A former boss, many years ago,  once banned the word “ crisis” in the office . 

In the odd way that a relationship with 35 years difference in ages can work , I was able to tease him about this . 

In his early 60s,  Jack  was a man of habit . Always in on the dot of 8.50,  coffee ( 2 sugars) at 10am , cheese  and pickle sandwich ( always) and his beloved pipe at lunch time , tea at 3pm and home by 5.30pm  

In a profession working with people,  avoiding crises was problematic, people just seem to create them, so  Jack’s request was a little unrealistic

Recognised as; insightful effective and  absolutely superb in his previous job Jack was an appalling manager,  a  fact that he was delighted to confirm to whoever asked. He was a hard man to sack because ironically he so badly didn’t want the job .

“ So why did you become a manager then, Jack ?” 

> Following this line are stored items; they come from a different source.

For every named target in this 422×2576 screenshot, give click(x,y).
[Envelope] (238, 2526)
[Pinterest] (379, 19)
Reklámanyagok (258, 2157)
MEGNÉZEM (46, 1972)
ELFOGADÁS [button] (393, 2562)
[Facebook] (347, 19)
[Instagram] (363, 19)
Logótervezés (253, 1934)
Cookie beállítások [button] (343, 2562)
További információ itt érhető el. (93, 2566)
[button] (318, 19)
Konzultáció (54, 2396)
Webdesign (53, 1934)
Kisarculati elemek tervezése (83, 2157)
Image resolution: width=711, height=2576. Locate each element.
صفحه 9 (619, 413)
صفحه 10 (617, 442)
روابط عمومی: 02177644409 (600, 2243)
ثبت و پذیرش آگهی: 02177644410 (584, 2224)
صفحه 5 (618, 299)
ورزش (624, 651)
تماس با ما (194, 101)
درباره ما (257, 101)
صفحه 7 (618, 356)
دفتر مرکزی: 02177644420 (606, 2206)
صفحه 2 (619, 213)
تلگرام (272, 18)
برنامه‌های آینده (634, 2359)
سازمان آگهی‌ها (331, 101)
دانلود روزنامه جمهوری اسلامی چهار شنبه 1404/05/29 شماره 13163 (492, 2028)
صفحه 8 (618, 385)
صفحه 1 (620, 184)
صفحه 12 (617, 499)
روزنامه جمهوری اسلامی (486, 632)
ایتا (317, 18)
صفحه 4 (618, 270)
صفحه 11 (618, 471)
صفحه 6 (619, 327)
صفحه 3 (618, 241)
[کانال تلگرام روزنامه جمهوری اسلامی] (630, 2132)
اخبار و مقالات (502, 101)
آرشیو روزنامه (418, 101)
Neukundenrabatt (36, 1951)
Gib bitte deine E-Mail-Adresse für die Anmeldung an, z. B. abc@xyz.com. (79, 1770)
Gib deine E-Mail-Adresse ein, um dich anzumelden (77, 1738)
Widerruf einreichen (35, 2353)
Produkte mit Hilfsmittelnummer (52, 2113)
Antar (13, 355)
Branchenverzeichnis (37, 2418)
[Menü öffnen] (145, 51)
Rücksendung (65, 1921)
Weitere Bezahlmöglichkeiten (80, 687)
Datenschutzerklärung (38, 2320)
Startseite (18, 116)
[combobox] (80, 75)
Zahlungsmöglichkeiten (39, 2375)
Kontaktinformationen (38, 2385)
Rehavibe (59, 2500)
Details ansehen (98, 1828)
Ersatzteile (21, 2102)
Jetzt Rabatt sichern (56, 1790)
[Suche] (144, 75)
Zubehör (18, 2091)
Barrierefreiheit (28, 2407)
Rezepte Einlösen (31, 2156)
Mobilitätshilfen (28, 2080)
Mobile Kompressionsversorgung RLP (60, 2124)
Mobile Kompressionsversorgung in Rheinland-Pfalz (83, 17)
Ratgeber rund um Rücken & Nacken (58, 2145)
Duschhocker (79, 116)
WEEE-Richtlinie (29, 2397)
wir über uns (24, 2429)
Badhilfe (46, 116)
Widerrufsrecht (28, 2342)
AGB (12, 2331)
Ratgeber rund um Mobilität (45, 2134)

“ It just happened, it was Buggins Turn , then bloody Buggins went and died didn’t he? So there I was.” He said . “ I’m close to retirement, I  try to make as few decisions  as possible, they are usually wrong you see, so best do nothing. I find it wisest to stay in my office really. I don’t find challenges or change particularly helpful” 

 The Team ran itself as a kind of benevolent commune .

Had  he the foresight to put his philosophy on work-life  on paper, he may well have  gained a doctorate by  inventing the “ Do No Harm “ Principle. 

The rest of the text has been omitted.